(Word and element location data)
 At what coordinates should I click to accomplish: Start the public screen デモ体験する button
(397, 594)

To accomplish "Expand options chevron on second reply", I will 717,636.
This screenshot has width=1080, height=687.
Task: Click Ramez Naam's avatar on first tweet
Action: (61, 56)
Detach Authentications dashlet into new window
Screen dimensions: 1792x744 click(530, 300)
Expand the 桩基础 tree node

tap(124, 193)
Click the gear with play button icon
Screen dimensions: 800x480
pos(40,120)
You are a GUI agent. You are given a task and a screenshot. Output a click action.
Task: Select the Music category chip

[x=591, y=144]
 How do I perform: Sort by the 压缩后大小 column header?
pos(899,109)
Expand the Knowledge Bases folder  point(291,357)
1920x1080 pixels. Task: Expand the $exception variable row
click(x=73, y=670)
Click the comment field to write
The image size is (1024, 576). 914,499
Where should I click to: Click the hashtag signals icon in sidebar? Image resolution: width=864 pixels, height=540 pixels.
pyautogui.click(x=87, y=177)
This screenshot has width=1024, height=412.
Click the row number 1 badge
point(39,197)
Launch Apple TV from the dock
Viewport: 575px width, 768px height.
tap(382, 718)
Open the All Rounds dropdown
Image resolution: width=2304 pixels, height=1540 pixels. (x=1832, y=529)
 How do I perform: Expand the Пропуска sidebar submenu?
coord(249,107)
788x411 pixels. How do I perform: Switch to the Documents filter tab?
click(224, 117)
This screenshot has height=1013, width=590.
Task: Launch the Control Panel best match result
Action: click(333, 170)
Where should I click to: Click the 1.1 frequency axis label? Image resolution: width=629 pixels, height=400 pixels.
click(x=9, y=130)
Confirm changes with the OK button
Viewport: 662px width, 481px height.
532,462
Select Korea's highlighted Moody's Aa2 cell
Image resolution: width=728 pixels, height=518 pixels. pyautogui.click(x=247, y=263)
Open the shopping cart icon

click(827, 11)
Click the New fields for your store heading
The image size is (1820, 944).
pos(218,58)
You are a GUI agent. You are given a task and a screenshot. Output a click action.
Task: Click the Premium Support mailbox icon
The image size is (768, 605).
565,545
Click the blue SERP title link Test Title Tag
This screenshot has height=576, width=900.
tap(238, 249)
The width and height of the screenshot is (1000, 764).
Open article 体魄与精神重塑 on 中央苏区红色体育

**To be done**: Update the records above by changing every "How do I perform" to "How can I carry out", keeping everything else the same.

**Result of this task**:
 At what coordinates should I click to accomplish: Start the public screen デモ体験する button
(397, 594)

To accomplish "Expand options chevron on second reply", I will 717,636.
This screenshot has width=1080, height=687.
Task: Click Ramez Naam's avatar on first tweet
Action: (61, 56)
Detach Authentications dashlet into new window
Screen dimensions: 1792x744 click(530, 300)
Expand the 桩基础 tree node

tap(124, 193)
Click the gear with play button icon
Screen dimensions: 800x480
pos(40,120)
You are a GUI agent. You are given a task and a screenshot. Output a click action.
Task: Select the Music category chip

[x=591, y=144]
 How can I carry out: Sort by the 压缩后大小 column header?
pos(899,109)
Expand the Knowledge Bases folder  point(291,357)
1920x1080 pixels. Task: Expand the $exception variable row
click(x=73, y=670)
Click the comment field to write
The image size is (1024, 576). 914,499
Where should I click to: Click the hashtag signals icon in sidebar? Image resolution: width=864 pixels, height=540 pixels.
pyautogui.click(x=87, y=177)
This screenshot has width=1024, height=412.
Click the row number 1 badge
point(39,197)
Launch Apple TV from the dock
Viewport: 575px width, 768px height.
tap(382, 718)
Open the All Rounds dropdown
Image resolution: width=2304 pixels, height=1540 pixels. (x=1832, y=529)
 How can I carry out: Expand the Пропуска sidebar submenu?
coord(249,107)
788x411 pixels. How can I carry out: Switch to the Documents filter tab?
click(224, 117)
This screenshot has height=1013, width=590.
Task: Launch the Control Panel best match result
Action: click(333, 170)
Where should I click to: Click the 1.1 frequency axis label? Image resolution: width=629 pixels, height=400 pixels.
click(x=9, y=130)
Confirm changes with the OK button
Viewport: 662px width, 481px height.
532,462
Select Korea's highlighted Moody's Aa2 cell
Image resolution: width=728 pixels, height=518 pixels. pyautogui.click(x=247, y=263)
Open the shopping cart icon

click(827, 11)
Click the New fields for your store heading
The image size is (1820, 944).
pos(218,58)
You are a GUI agent. You are given a task and a screenshot. Output a click action.
Task: Click the Premium Support mailbox icon
The image size is (768, 605).
565,545
Click the blue SERP title link Test Title Tag
This screenshot has height=576, width=900.
tap(238, 249)
The width and height of the screenshot is (1000, 764).
Open article 体魄与精神重塑 on 中央苏区红色体育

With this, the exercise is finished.